UPDATE: Meanwhile, in The New Republic, Barry Friedman and Jeff Rosen support what I’ve written here several times over (or the other way around – as they are law professors who write books, not blogs):
How will the Supreme Court respond to these attempts to enlist it in a war with the president and Congress? If history is any predictor, the justices won’t be interested in a sustained assault. As both of us have written in recent books, on the big issues, over time, the Court tends to come into line with public opinion. Think here of gay rights, women’s rights, and abortion. And when the Court has wandered outside the mainstream–on issues like the death penalty or economic regulation–it has quickly retreated after encountering resistance from the public, Congress, or the president. The Court, in other words, is very sensitive to the possibility of backlash against its actions; and if anything, the heated reaction to its recent decision striking down campaign finance restrictions on corporations is only likely to make it more so.
Which brings us to the Roberts Court. Is it likely to stand in the way of Obama and the Democrats’ agenda? What will happen, in particular, with health care?
We aren’t seers, and a lot can happen before any of this makes its way to the Court. But nothing we’ve seen—including January’s decision in Citizens United—leads us to believe that the Court is likely to behave differently in the future than it has in the past.

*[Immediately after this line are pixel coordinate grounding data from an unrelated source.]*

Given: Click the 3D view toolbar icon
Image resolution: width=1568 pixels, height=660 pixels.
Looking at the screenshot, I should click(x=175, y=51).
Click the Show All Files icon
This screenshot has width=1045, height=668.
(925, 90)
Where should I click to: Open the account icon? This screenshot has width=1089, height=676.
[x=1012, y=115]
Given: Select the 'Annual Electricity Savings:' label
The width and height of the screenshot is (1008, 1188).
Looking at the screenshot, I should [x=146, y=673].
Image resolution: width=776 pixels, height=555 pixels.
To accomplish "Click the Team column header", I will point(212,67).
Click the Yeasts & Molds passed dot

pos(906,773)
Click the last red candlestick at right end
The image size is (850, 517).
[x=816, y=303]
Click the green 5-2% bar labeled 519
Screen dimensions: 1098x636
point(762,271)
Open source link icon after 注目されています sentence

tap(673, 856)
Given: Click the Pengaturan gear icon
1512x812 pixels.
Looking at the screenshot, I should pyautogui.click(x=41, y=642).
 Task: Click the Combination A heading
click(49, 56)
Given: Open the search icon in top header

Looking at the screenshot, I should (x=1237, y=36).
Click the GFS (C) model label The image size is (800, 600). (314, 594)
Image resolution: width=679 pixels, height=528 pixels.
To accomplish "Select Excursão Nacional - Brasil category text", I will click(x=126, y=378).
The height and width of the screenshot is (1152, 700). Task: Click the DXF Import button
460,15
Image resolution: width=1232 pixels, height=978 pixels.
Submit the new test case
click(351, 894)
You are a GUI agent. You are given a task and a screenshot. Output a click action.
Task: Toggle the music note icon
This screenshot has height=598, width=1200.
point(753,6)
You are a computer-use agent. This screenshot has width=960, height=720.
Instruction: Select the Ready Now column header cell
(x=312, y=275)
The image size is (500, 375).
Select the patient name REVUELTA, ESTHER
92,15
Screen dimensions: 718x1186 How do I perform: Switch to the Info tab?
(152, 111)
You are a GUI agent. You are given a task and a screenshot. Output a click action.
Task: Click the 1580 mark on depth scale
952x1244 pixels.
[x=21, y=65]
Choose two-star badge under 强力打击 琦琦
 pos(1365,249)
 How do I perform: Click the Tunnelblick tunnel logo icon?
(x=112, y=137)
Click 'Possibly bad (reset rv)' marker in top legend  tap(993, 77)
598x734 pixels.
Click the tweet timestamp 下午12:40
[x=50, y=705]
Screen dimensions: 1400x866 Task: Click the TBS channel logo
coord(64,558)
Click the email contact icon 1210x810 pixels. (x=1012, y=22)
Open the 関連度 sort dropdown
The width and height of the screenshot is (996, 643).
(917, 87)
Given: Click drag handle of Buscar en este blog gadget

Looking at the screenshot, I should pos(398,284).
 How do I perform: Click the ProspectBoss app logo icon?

Which means that the Court is going to be hesitant to launch a sustained challenge to the core of the Democratic agenda. And in the unlikely (but not impossible) event that it does decide to launch a sustained challenge, the justices will find themselves under attack in return as long as the Democrats still have popular support. If that happens, history suggests that such attacks on the Court will eventually precipitate some kind of judicial retreat.